-- Start of PASSAGE TO READ --

Question

A curve is such that the $x$ -intercept of the tangent drawn to it at the point $P\left(x , y\right)$ is reciprocal of the abscissa of $P.$ Then, the equation of the curve is (where, $c$ is the constant of integration and $x>1$ )

• A. $y=c\left(x^{2} - 1\right)$
• B. $y=c\left(x^{2} + 1\right)$
• C. $y=c\sqrt{x^{2} - 1}$
• D. $\sqrt{y}=c\sqrt{x - 1}$

Answer 1

Answer: (C)

-- End of PASSAGE TO READ --
-- Start of GIVEN ENTRIES --

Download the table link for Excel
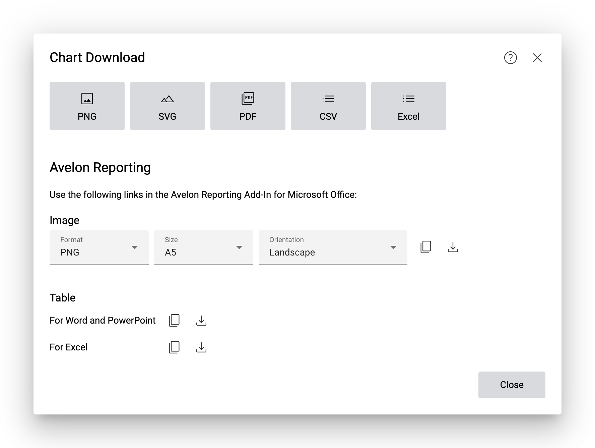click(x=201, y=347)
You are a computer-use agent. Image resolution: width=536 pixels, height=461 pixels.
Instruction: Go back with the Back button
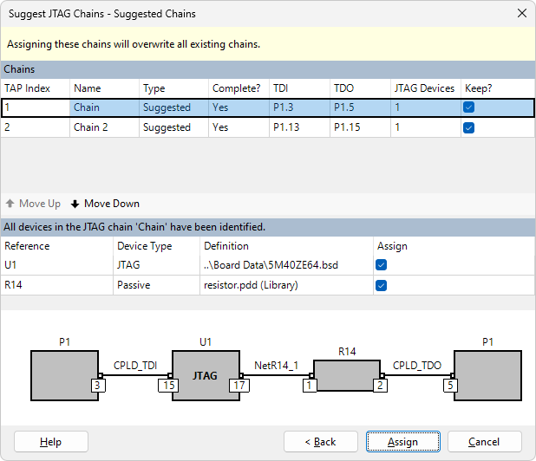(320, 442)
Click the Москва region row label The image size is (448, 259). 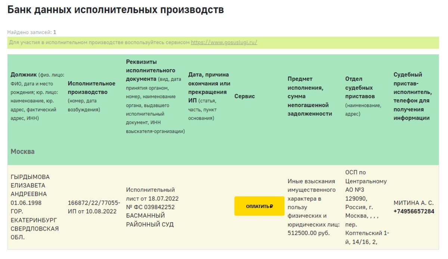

-- End of GIVEN ENTRIES --
-- Start of GIVEN ENTRIES --

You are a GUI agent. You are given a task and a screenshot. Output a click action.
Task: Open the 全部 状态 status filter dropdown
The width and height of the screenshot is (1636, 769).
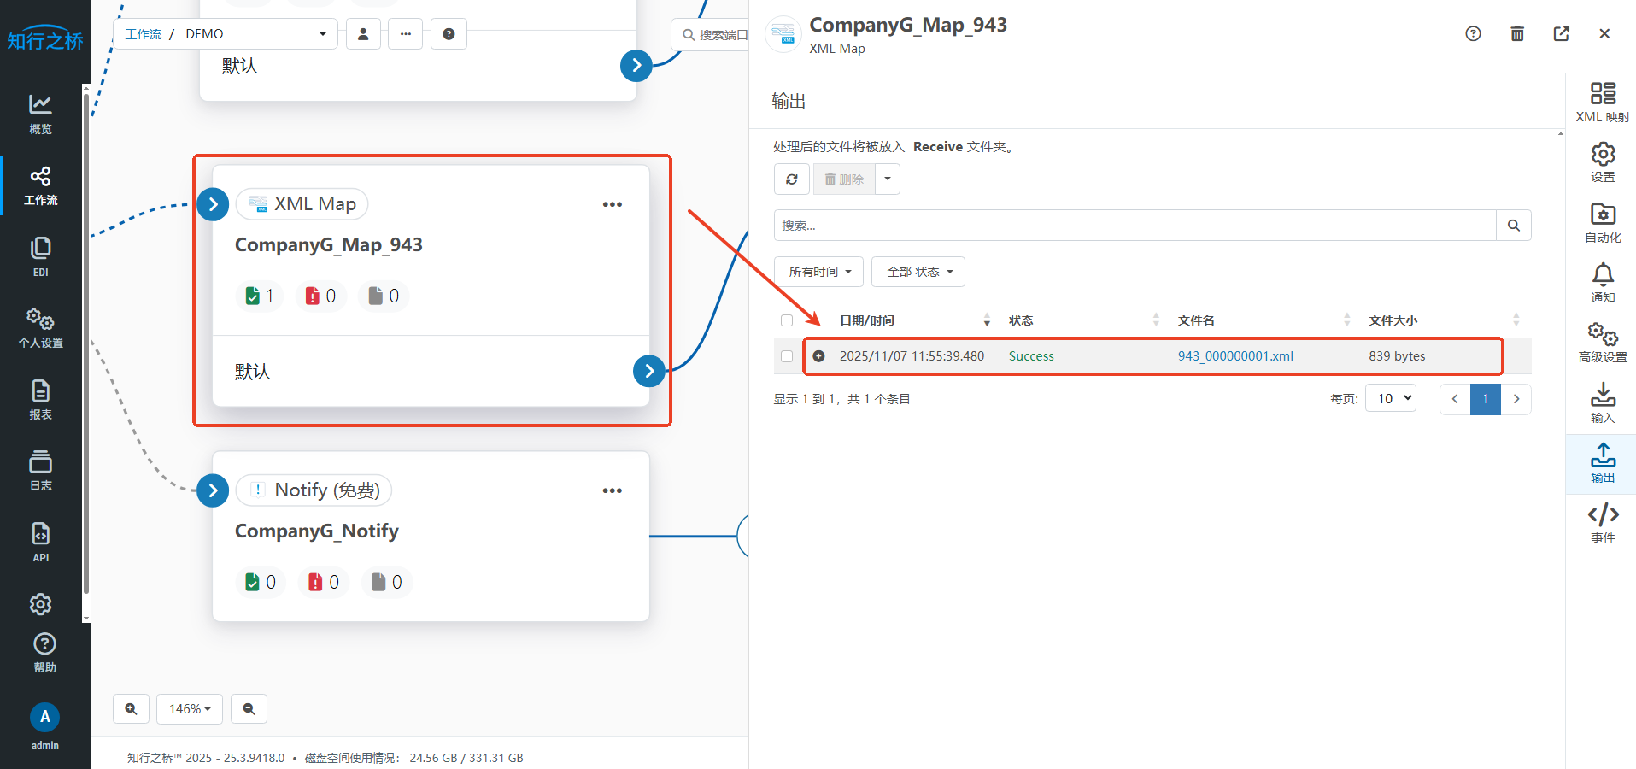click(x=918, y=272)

-- End of GIVEN ENTRIES --
-- Start of GIVEN ENTRIES --

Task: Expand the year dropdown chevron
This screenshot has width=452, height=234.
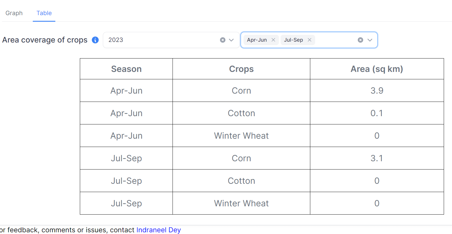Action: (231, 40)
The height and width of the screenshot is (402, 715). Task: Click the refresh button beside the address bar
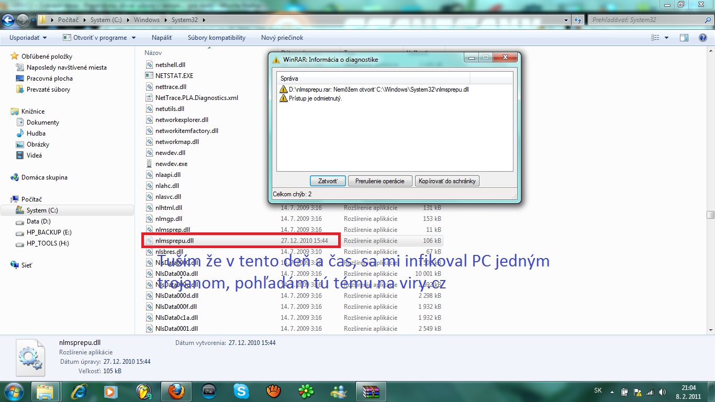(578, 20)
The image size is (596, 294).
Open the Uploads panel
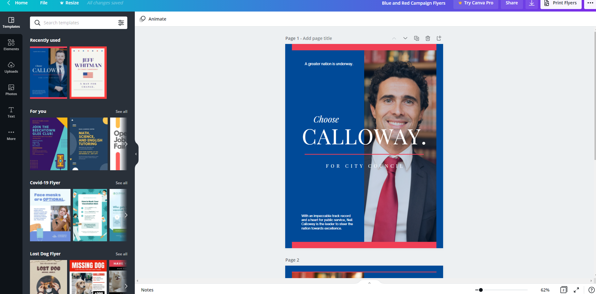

-- End of GIVEN ENTRIES --

> _EXERCISES TO COMPLETE_
• 1. In the curve question, swap "tangent" for "normal" and write out the part that opens with the words "A curve is such" and closes with "and $x>1$ )".
• 2. Please repeat the part of the records that opens with the line containing "Download the table link for Excel" and closes with the line containing "Click the Москва", both lines included. Leave the pictures out.

> _SOLUTIONS BY TASK_
• 1.
A curve is such that the $x$ -intercept of the normal drawn to it at the point $P\left(x , y\right)$ is reciprocal of the abscissa of $P.$ Then, the equation of the curve is (where, $c$ is the constant of integration and $x>1$ )

• 2.
Download the table link for Excel
click(x=201, y=347)
You are a computer-use agent. Image resolution: width=536 pixels, height=461 pixels.
Instruction: Go back with the Back button
(320, 442)
Click the Москва region row label The image size is (448, 259). 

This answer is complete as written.